Weaving between obstacles could be tricky too, even at slow speeds, as they suddenly appear in your vision giving you little time to react. There were even occasions when I found myself taking damage and having absolutely no idea why. Cotton suddenly makes this annoying little yelp and loses health, even though there was nothing else on the screen.
There's also not much that's even been added to the port.
You can play the game in 2 different ways. Firstly is the classic mode, this as it was intended, and plays exactly how it was at its initial release. Secondly is a version with some added modern features to make life easier. You can save/load at any time, creating checkpoints wherever you want. You can change the firing style, making it continuously fast instead of its original style where it slowed to a crawl if the fire button is held down for longer than 2 seconds. You can also rewind the action at any time with a simple button press, giving you a chance to correct any errors you make.
But that's it.
No improved graphics
No improved sound effects
No little extras
In fact, they didn't even bother to completely translate the text.
So you may have noticed that unlike my usual practice when writing, I never included the story in this review. Well, that's because I couldn't.
It's in Japanese.
Now don't get me wrong, the menus and options ARE in English. You'll be able to understand those no problem. It's just the story that, for some weird reason, they didn't bother translating. Shown at the start of the game, this wall of text explains the motivations and reasons for the adventure Cotton is on but is left in its native Japanese. There isn't even any graphics to help infer what's going on, just pages of text. With this being the first Western release of this title, it would have seemed natural to me to translate this and why they didn't do so is rather perplexing. It is just a framing device to be fair, a throwaway story of no real consequence that basically tells you that Cotton is trying to stop the baddies from burning all the candy in the world.
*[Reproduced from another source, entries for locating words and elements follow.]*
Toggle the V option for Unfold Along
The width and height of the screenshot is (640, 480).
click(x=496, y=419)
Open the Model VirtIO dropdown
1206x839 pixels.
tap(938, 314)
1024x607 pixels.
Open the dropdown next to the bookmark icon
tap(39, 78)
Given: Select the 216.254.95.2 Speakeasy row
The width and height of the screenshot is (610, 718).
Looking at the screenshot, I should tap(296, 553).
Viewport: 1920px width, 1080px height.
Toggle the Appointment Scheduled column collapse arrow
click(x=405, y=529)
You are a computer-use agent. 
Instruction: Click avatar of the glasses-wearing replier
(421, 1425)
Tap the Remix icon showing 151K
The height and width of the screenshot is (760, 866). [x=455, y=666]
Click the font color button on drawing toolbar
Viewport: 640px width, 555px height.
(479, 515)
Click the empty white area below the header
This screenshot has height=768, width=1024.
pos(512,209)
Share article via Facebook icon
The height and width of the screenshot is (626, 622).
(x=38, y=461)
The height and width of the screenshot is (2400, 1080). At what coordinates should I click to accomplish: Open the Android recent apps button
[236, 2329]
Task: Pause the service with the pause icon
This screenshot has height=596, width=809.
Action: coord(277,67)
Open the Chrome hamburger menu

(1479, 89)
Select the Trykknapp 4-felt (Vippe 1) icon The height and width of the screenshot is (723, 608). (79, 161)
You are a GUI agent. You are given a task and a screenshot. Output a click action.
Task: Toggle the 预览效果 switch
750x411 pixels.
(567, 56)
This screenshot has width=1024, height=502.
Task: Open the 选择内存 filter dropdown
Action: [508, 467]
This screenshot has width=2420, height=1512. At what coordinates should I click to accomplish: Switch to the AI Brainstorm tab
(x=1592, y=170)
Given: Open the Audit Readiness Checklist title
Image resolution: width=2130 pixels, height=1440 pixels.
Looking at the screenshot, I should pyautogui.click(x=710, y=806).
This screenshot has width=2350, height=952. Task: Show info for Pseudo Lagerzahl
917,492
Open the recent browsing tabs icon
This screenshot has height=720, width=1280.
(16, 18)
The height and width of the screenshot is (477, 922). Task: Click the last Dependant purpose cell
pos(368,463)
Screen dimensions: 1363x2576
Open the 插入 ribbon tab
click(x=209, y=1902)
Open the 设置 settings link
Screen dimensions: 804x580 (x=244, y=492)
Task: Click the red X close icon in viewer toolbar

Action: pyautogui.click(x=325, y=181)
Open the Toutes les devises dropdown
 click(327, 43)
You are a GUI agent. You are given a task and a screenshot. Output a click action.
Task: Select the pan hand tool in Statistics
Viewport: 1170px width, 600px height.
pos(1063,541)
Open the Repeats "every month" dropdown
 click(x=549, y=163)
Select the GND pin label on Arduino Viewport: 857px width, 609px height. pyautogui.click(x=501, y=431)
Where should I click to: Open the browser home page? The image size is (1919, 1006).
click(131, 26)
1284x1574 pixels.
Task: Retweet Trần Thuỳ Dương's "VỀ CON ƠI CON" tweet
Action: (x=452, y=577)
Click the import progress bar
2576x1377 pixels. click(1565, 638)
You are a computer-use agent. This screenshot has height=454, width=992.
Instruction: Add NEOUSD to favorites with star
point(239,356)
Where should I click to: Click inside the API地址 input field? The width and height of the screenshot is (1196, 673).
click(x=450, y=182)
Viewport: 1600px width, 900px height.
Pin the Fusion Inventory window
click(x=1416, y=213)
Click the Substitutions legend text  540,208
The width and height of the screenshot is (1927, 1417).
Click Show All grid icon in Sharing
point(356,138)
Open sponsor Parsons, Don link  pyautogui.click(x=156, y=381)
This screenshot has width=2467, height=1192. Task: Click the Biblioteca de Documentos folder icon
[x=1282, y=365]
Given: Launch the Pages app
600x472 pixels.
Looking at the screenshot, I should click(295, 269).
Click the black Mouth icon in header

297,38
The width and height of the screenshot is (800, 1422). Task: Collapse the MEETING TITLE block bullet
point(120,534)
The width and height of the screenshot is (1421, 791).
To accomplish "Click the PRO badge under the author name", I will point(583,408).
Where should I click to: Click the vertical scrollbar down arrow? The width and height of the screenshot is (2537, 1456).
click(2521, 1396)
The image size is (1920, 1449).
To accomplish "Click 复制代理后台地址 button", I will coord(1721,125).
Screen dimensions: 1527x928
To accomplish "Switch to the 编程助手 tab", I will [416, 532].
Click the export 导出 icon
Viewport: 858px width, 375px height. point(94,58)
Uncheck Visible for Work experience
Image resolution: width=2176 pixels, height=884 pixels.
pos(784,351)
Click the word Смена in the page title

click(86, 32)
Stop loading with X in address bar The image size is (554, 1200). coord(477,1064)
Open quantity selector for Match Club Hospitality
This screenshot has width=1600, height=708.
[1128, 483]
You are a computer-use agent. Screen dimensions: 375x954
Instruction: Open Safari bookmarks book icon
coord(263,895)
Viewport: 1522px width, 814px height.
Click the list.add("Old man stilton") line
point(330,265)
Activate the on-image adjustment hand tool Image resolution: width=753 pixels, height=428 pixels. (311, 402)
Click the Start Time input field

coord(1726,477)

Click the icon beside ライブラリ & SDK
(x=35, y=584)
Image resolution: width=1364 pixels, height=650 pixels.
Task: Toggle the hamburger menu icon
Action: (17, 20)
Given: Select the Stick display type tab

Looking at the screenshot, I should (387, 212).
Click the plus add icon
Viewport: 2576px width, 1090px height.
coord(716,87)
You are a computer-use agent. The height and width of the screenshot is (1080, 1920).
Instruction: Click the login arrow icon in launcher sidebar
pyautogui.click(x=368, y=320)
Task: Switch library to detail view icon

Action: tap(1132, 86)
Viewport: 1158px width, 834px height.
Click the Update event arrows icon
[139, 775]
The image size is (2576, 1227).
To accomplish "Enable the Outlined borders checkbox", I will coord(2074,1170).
The fact it is just a few paragraphs of text though makes it even more difficult to understand why it wasn't localized and its absence speaks volumes about the effort put into this port.
So to sum it up, Panorama Cotton is a port of a Japanese MegaDrive game from 1994. It is a pseudo-3D shooter, in the style of Space Harrier, where a little witch rides her broomstick through a psychedelic world and shoots down a ton of crazy characters. It might have been a bit of a technical marvel in its day but probably won't tickle the fancy of modern gamers. Its clashing colors and pop in make it feel unsatisfying to play, and make following the action on-screen rather difficult. Its added features are basic and barebones, a save function, and a rewind button being the only thing of note. They didn't even bother to translate the story into English. To be honest I can't see who this port is for. It was never released in the west, so there's no nostalgia for it here and shooter fans would be better served by other titles. Maybe worth picking up if you fancy a less popular type of SHMUP, but for anyone else the fun won't last long.
*Note: A copy of the game was provided for the purpose of the review.